Looking on the bright side of medical disorders

How does a family cope when they find out their child has been born with a medical disorder?

The Mazurkewich family was faced with this challenge when their daughter Kinley, now six, was born with Down syndrome.

“It was a surprise, and it took my breath away, then we felt absolutely every emotion possible,” said Janna Mazurkewich, Kinley’s mom. “We were overjoyed at having a little girl but were also worried about what the future held.”

In addition to being born with Down syndrome, Kinley was born with a hole in her heart, which required her to undergo open heart surgery on her first birthday. To cope with the overwhelming trials they were facing at that time, the Mazurkewich’s took advice offered to them by another mom who was experiencing a similar journey with her child at the time.

Mazurkewich said the woman told them to not look more than two years ahead of themselves in order to “help contain the uncertainty of life.”She said it was that uncertainty that helped her and her husband cherish life more.Janna Mazurkewich said that her daughter has taught her and her family about appreciating the small things in life.

Photo by Sydney Karg 

“The first year was all about Down syndrome, and now it’s all about Kinley,” Mazurkewich said. “Kinley comes first and we don’t really think about the Down syndrome–it’s just who she is.

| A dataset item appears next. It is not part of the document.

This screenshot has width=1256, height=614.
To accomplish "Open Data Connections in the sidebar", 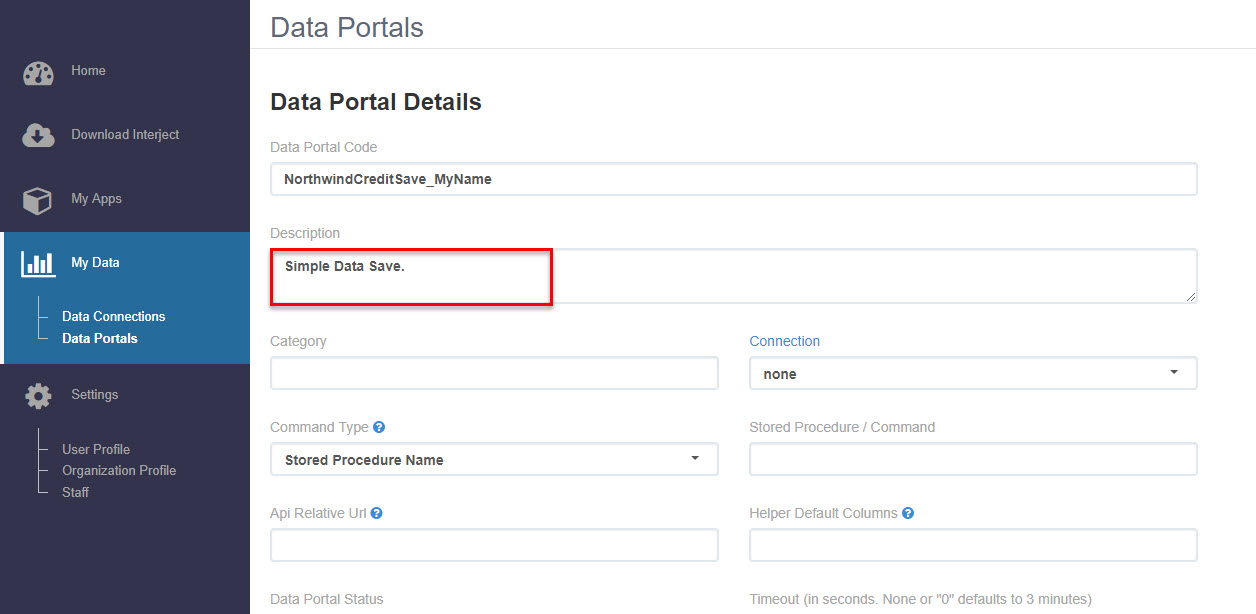I will tap(113, 316).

“It’s about making sure she has every opportunity to enjoy life now, and when she’s an adult.”

Looking ahead

Despite that outlook, Mazurkewich acknowledged that anything unexpected still requires adjustments. Like most parents, they want Kinley to have every opportunity available.

Corrine Grieve, information co-ordinator of the Canadian Down Syndrome Society, said the treatment of those with Down syndrome has come a long way.

“It is important to remember that 20 years ago people were institutionalized, but now there is so much more acceptance, which leads to many opportunities for people with Down syndrome,” she said. “This acceptance and equal treatment is essential.”

The importance of acceptance

Mazurkewich said that Kinley being accepted by her peers is something they sometimes worry about, but their worries are also eased by the actions of those in her life.

“It is the genuine thoughtfulness, helpfulness and friendship of the other children who played with Kinley in playgroups, at playschool and now in Grade 1, that continue to reassure me regarding her acceptance in the community,” she said.

Many people who work with individuals who have Down syndrome stress the important role that inclusion plays in their development.

Barbara Tien is the founder and executive director of the PREP Program, which offers a variety of
services to kids with Down syndrome with the intent of helping them become contributing members of society. PREP stands for pride, respect, empowerment, and progress.

“Over the years I’ve gone from being wishy-washy or sitting on the fence about inclusion, to being a 150-per cent, full-blown advocate for inclusion,” Tien said. “I truly see the benefits of all the children being included together in the regular classroom.”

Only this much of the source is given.